Cette année à l’AAN, nous avons rapporté dans nos bagages des informations pour nos patientes qui prévoient une grossesse. Nous avons appris qu’avoir été un bébé allaité au sein réduit le risque de survenue d’une SEP pédiatrique, au travers de la réduction du risque d’obésité infantile. Nous avons eu confirmation que les SEP tardives progressent plus rapidement, même dans les formes RR. Nous avons été impressionnés par les résultats d’OPERA I et OPERA II sur l’obtention du NEDA. Et nous avons échangé des données sur l’utilisation des traitements récents dans la vraie vie.

Abstract : Multiple sclerosis: Epidemiology, treatment and pregnancy
This year at the AAN, in our luggage we brought back more information for our patients which plan to get pregnant. We learned that breastfeeding may protect against pediatric MS, probably in reducing the risk of obesity. We had some confimation that later multiple sclerosis progress quickly, even in remittent forms. We have been impressed by the effect of ocrelizumab on NEDA achievement, in OPERA I and OPERA II studies. And we collected more data about recent drugs utilization in real life.

Histoire naturelle et épidémiologie

Chez les plus jeunes…

L’obésité dans l’enfance est un facteur qui augmente le risque de sclérose en plaques (SEP) [1], et l’un des liens entre les deux est peut-être l’hyperinsulinémie et son effet sur les lymphocytes T reg. En effet, en présence de taux d’insuline élevés, ceux-ci produisent moins d’IL-10 [2].
Encore un bienfait de l’allaitement maternel prolongé, puisque, notamment au travers de la réduction du risque d’obésité infantile, il réduirait le risque de SEP pédiatrique [3]. Une histoire personnelle d’allaitement au sein est moins fréquemment retrouvée dans les SEP de début pédiatrique que chez les contrôles.
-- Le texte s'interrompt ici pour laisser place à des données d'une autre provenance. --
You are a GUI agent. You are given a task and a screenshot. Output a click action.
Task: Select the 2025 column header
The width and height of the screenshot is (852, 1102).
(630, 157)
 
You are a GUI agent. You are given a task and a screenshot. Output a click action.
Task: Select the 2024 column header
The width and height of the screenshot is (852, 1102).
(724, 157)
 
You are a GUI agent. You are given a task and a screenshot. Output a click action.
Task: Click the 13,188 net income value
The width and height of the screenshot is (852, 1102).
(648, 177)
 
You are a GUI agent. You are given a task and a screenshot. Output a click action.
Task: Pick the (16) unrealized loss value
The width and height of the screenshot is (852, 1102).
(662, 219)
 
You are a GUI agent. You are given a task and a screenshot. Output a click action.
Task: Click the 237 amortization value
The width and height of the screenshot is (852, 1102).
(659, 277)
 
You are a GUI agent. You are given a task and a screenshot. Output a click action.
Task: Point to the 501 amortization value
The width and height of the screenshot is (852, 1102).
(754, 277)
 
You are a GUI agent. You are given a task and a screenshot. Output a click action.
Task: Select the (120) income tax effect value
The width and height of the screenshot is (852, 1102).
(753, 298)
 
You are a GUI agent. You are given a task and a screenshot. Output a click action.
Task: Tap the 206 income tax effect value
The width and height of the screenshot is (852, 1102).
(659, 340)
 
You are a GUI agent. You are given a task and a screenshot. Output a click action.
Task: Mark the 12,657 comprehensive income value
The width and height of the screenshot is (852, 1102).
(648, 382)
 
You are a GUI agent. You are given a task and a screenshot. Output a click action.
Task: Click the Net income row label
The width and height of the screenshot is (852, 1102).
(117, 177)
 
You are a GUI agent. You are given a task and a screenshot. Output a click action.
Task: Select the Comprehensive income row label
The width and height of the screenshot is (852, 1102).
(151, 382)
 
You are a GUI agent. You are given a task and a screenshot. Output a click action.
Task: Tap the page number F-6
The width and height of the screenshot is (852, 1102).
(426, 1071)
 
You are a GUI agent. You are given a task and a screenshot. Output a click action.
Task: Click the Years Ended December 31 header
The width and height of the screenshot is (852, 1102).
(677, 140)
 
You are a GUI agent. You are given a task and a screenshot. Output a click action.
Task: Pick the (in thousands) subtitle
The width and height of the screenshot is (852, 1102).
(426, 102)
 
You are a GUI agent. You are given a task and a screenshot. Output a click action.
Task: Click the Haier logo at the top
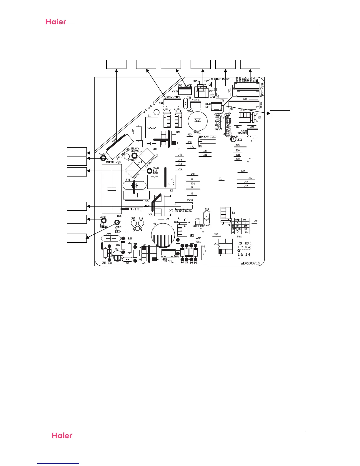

De plus, quand un allaitement au sein est retrouvé, sa durée est significativement plus courte chez les SEP pédiatriques que chez les témoins. L’allaitement maternel de plus de 4 mois divise par quatre le risque de SEP pédiatrique (Fig. 1).

Figure 1 – Allaitement maternel et risque de SEP pédiatrique (POMS : pediatric-onset multiple sclerosis).

… et chez les plus vieux

Une étude sicilienne a comparé l’évolution de 143 late-onset RR MS, débutant après 40 ans (âge moyen 47,7 ± 5,3 ; [41-65]) avec celle de 528 early-onset RR MS, débutant avant 40 ans (âge moyen 27,0 ± 7,1 [7-40]) [4]. Avec un recul de 9 ans, les patients plus âgés atteignent plus rapidement le seuil d’EDSS 6, même dans ces cohortes uniquement rémittentes.